Dr. Marisa Zansler, Director of Economic and Market Studies with the Florida Citrus Department (FDOC), provided 2021 participants Florida ProducerSM Citrus Show a detailed look at the US Olympics movement and demand projections for the future.

Irma and HLB

Hurricanes that strike in the right (or wrong) place have the potential to disrupt the Florida citrus industry. This is exactly what Hurricane Irma did in 2017, and its effects are still being felt. The continued decline in production due to HLB intensifies the problem.

“After Hurricane Irma, there was a lot of uncertainty about production prospects in Florida,” Zansler noted. “Would the trees withstand the aftermath of the storm? What would be the quality of the juice? For processors, this meant decisions had to be made.

These decisions to increase juice imports had to be made in a landscape where Florida production was in decline. Orange production, which accounts for 91% of the state’s citrus harvest, represents less than a quarter of the production in the 2003-2004 season before the detection of HLB.

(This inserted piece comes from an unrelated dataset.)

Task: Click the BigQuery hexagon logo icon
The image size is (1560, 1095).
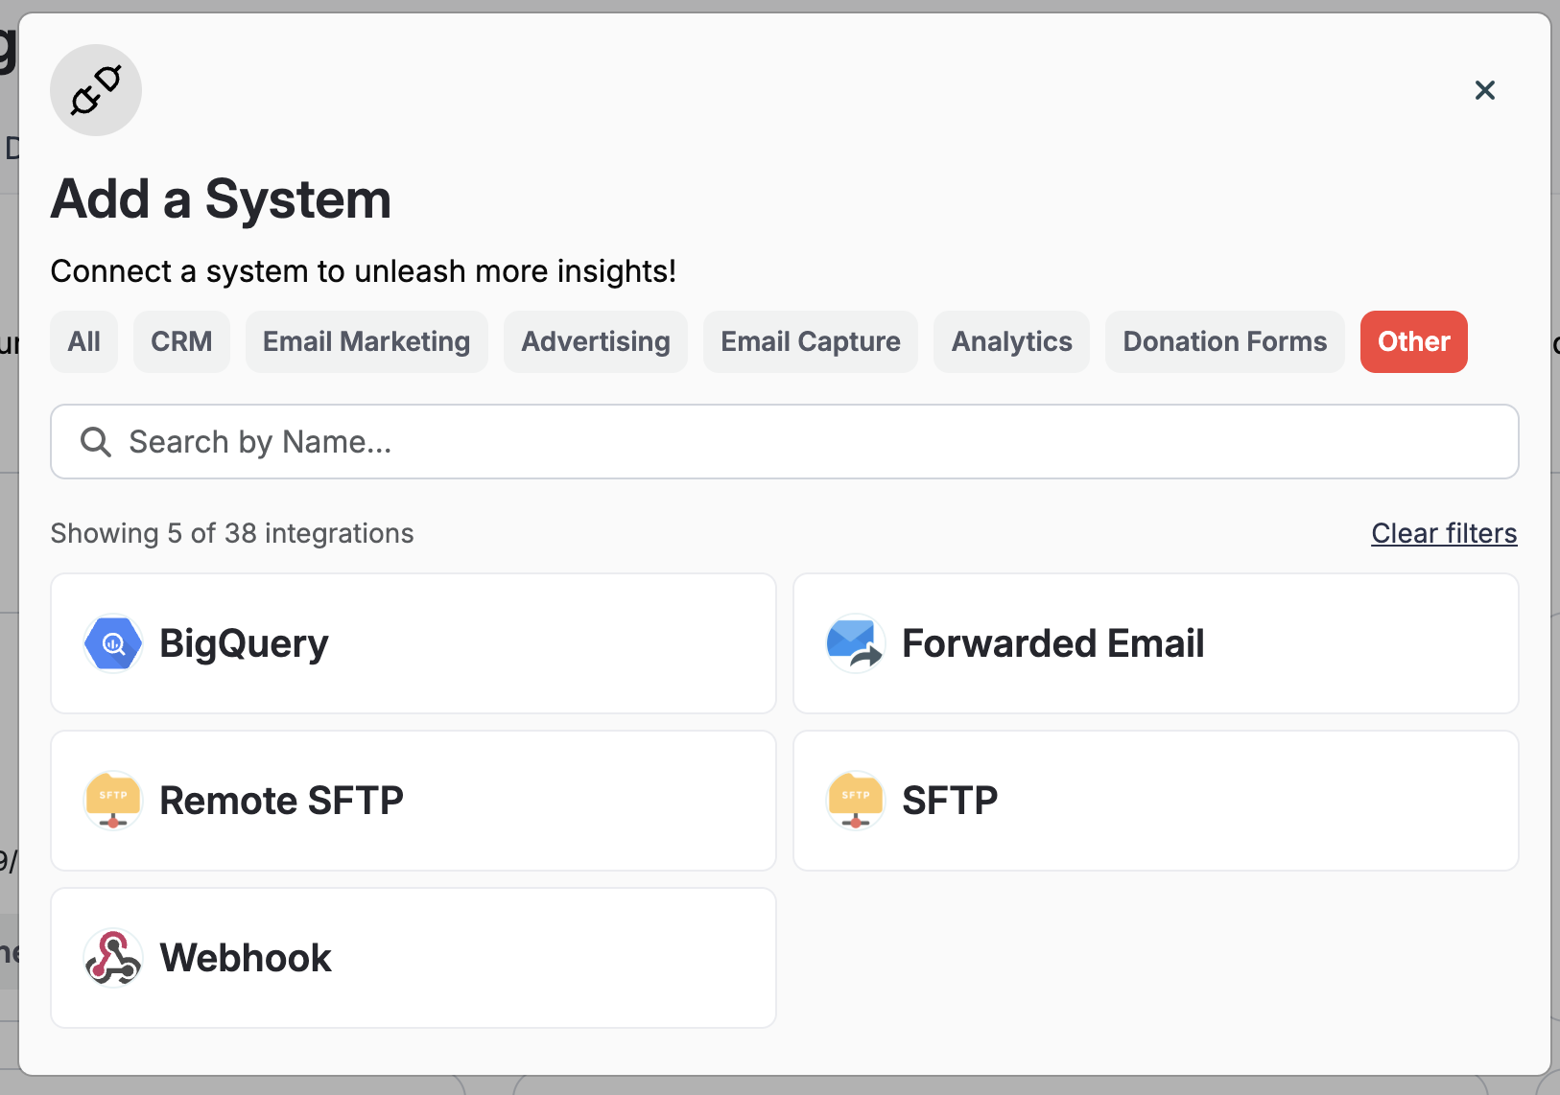Action: tap(113, 643)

“The significant decline in citrus production in recent years, mainly associated with the impact of HLB and Hurricane Irma, directly threatened the funding of the program (FDOC) whose mission is to ensure sustainability. and the economic well-being of the Florida Citrus Grower, ”Zansler said.

Imports fill the void

Prior to the COVID-19 pandemic, JO sales had declined by about 5.5% per year, as each year JO promotional dollars dwindled and the product became less and less of consumers’ priority. COVID-19 has changed this trend. Since mid-March, Nielsen’s volume sales have increased by more than an additional 63 million gallons of equivalent, which translates to approximately 11 million producer boxes. At the end of 2020, sales were following 2016 sales levels. OJ is on the rise due to consumer awareness of its health and immunity benefits and people who eat at home due to the pandemic. Zansler noted that market research backs up this claim about why JO sales are on the rise.

The sales activity led to a decrease in starting stocks (October 2020) for non-concentrate (NFC) Olympic Games. In fact, it was down 26% year-on-year. This is a shortfall of around 5 million boxes, which follows the 2015-16 season – a year seen as a shortage of NFC inventories.

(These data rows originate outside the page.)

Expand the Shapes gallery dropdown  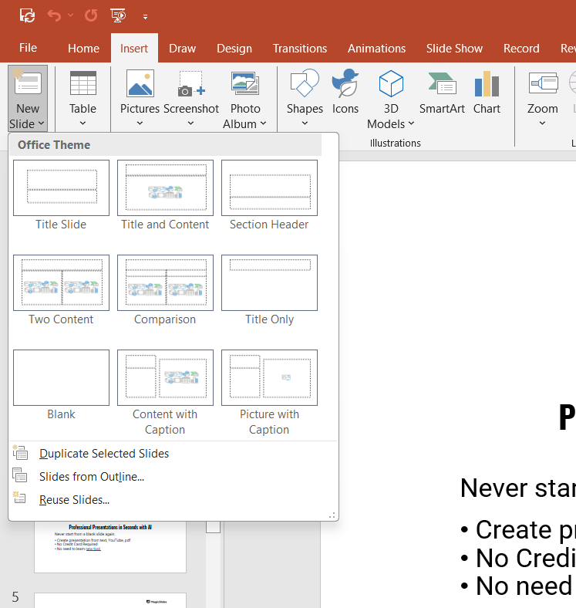(x=305, y=123)
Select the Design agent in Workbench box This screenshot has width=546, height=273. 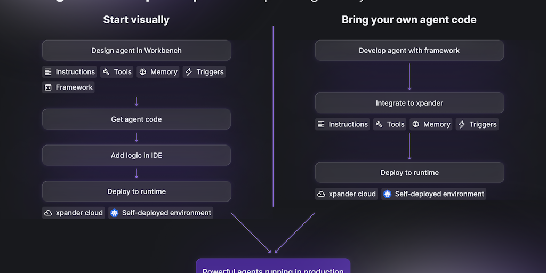(x=137, y=51)
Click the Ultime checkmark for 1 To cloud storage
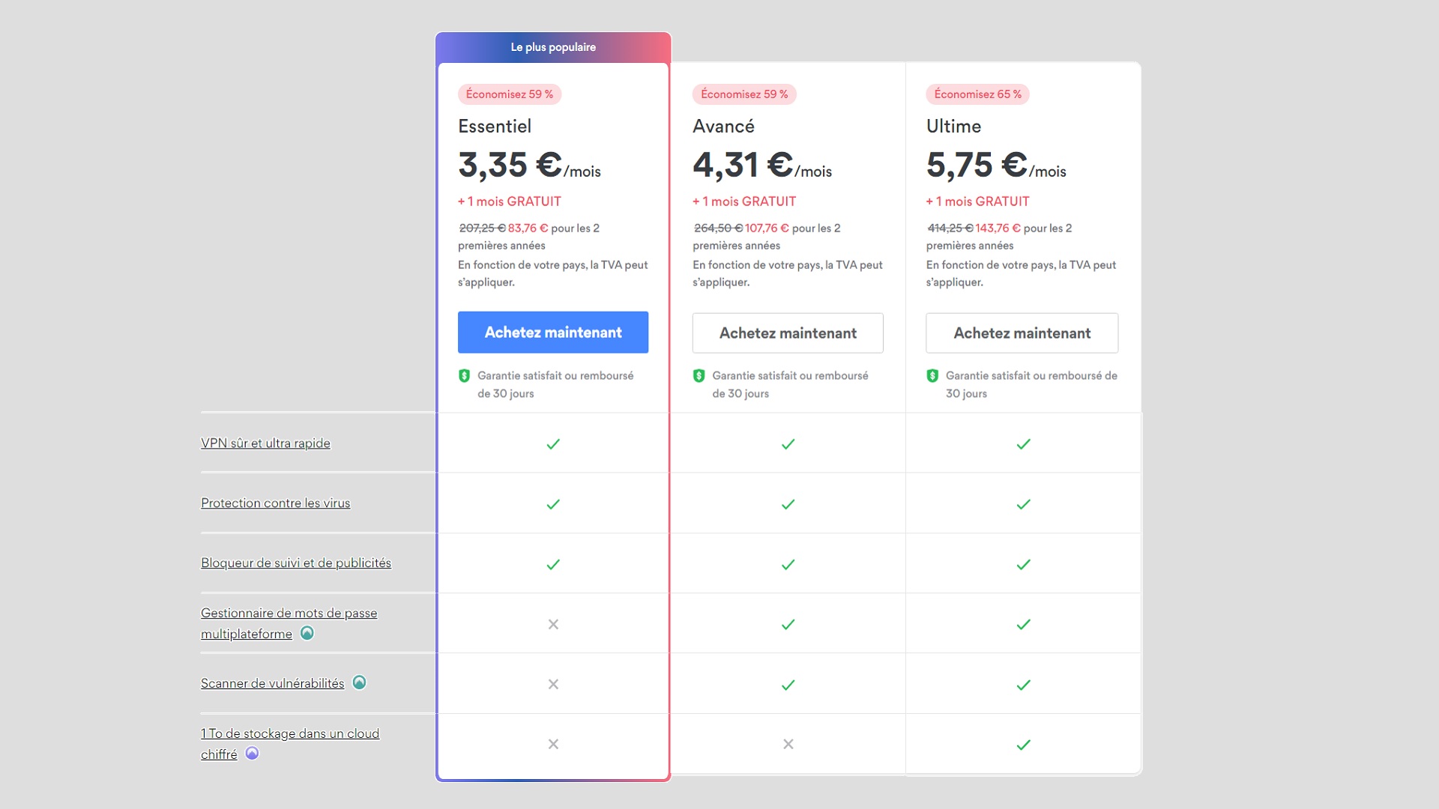 1023,745
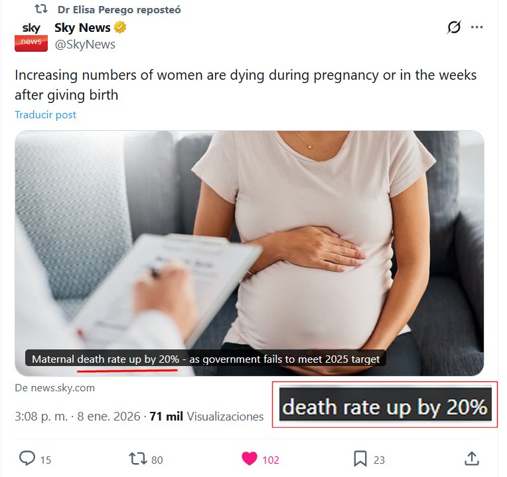The height and width of the screenshot is (477, 507).
Task: Open the three-dot more options menu
Action: (x=477, y=27)
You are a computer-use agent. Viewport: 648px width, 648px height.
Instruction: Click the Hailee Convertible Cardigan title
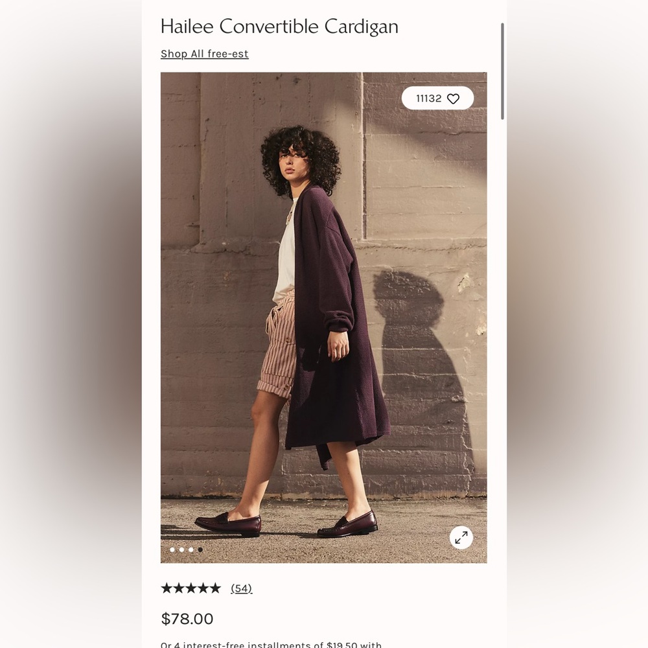coord(279,27)
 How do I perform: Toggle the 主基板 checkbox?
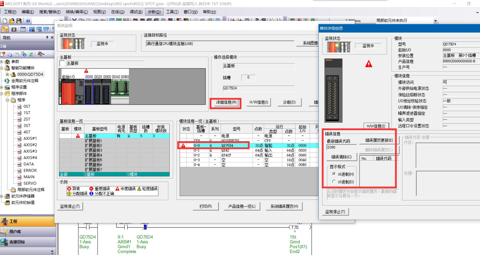[62, 63]
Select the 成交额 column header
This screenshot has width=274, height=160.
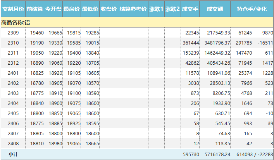215,9
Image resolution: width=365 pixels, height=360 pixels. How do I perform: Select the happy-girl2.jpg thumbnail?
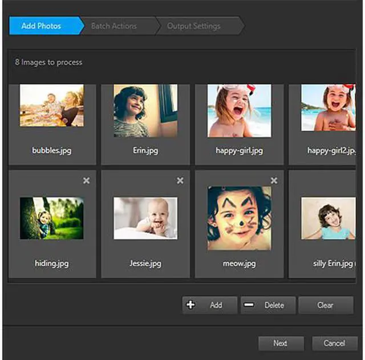(x=328, y=108)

This shortage and the decline in Florida harvests after Hurricane Irma led to increased imports of orange juice from Mexico and Brazil. But it’s important to note that Florida OJ processors get over 90% of their NFC juice from the state’s orange harvest. The exception to this was the 2016-2017 to 2018-2019 season due to the hurricane. Regarding the NFC, Zansler said there will be continued demand for the Florida fruit.

“If this trend continues for NFC, Florida processors are expected to move around 390 million gallons at a minimum,” she said. “On the basis of the first projections, the existing inventories would be necessary. We currently have a 14 week supply for the season through early January. The last time we saw this volume movement was in 2016-2017. Then the inventory was closer to a 20 week supply.

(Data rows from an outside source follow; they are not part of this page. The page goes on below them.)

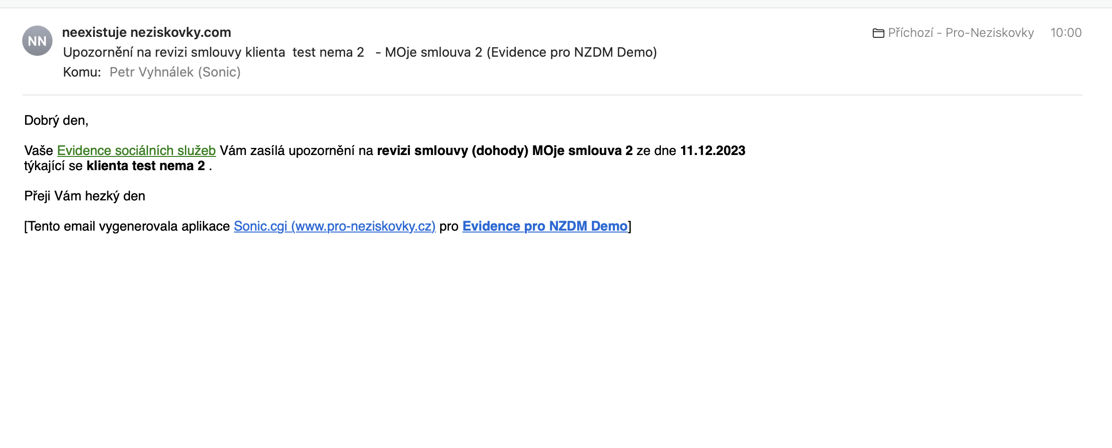This screenshot has width=1112, height=448.
Task: Click bold MOje smlouva 2 in body
Action: (582, 150)
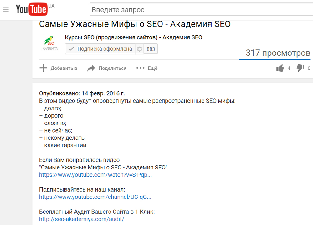Open Курсы SEO channel name link

(133, 38)
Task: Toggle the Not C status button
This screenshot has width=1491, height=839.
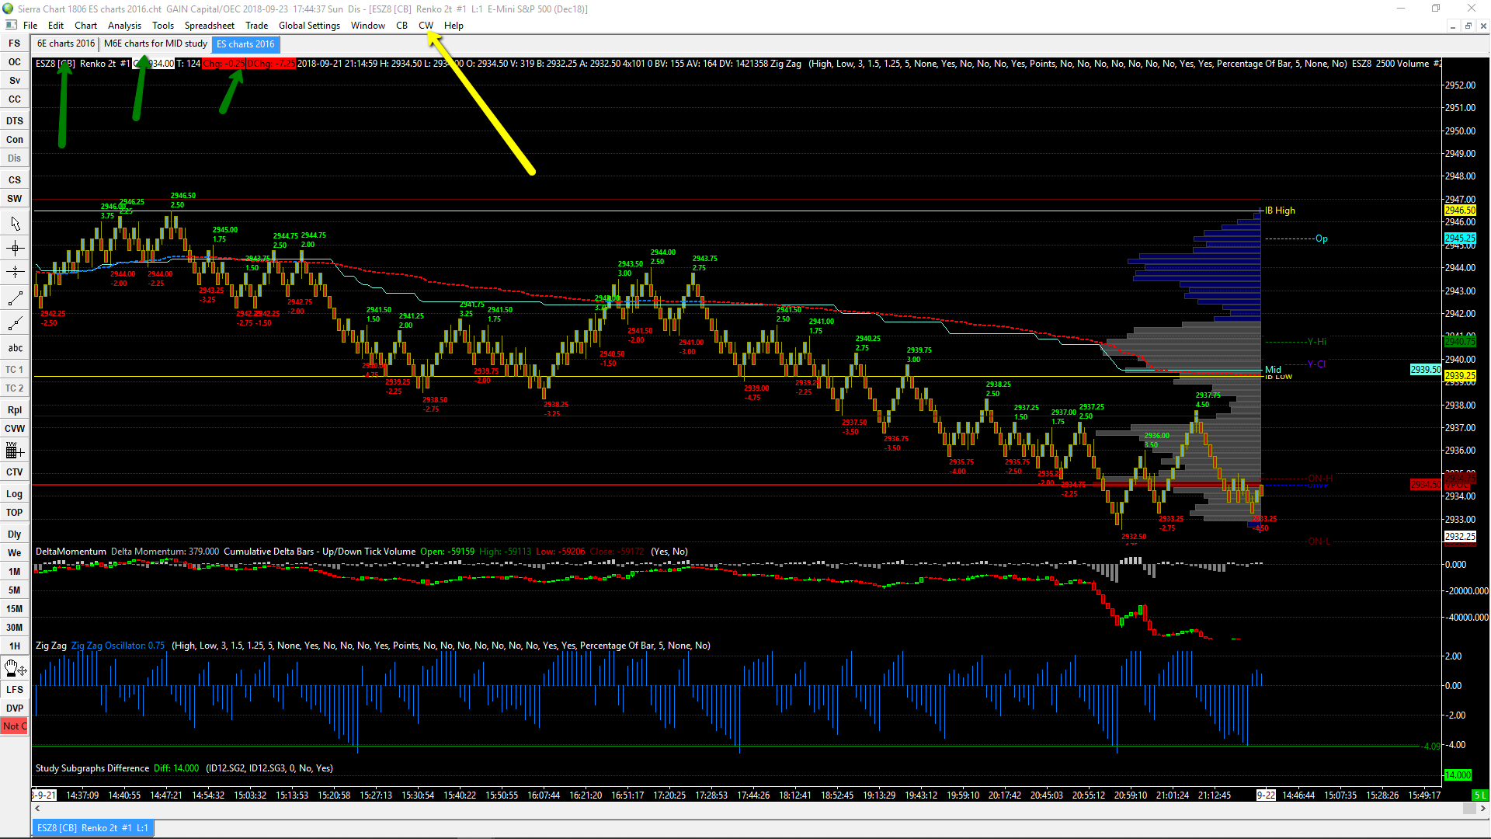Action: [15, 726]
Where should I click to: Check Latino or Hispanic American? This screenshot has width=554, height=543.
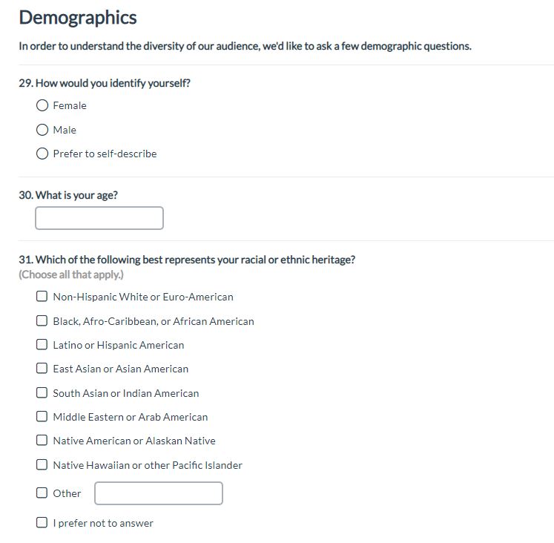(x=42, y=345)
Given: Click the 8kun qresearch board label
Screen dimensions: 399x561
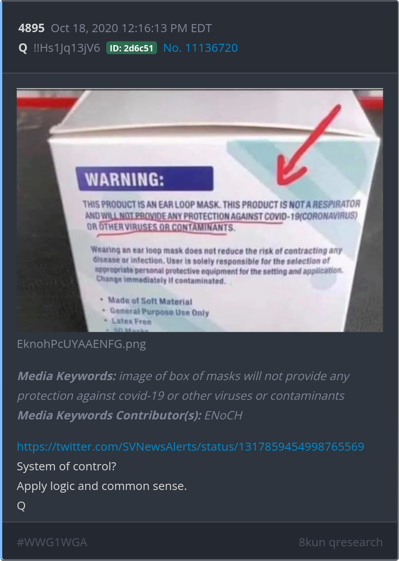Looking at the screenshot, I should [341, 542].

That said, imports will be necessary to meet the demand for NFC in the United States. Zansler also noted that it is important to invest in promotion now to educate consumers in order to maintain or strengthen demand in the future. This is because marketing efforts often have a lag effect. She also said growers need to replant trees, reduce production costs and improve yields to meet market demand while fully recognizing the challenges HLB presents in achieving these goals.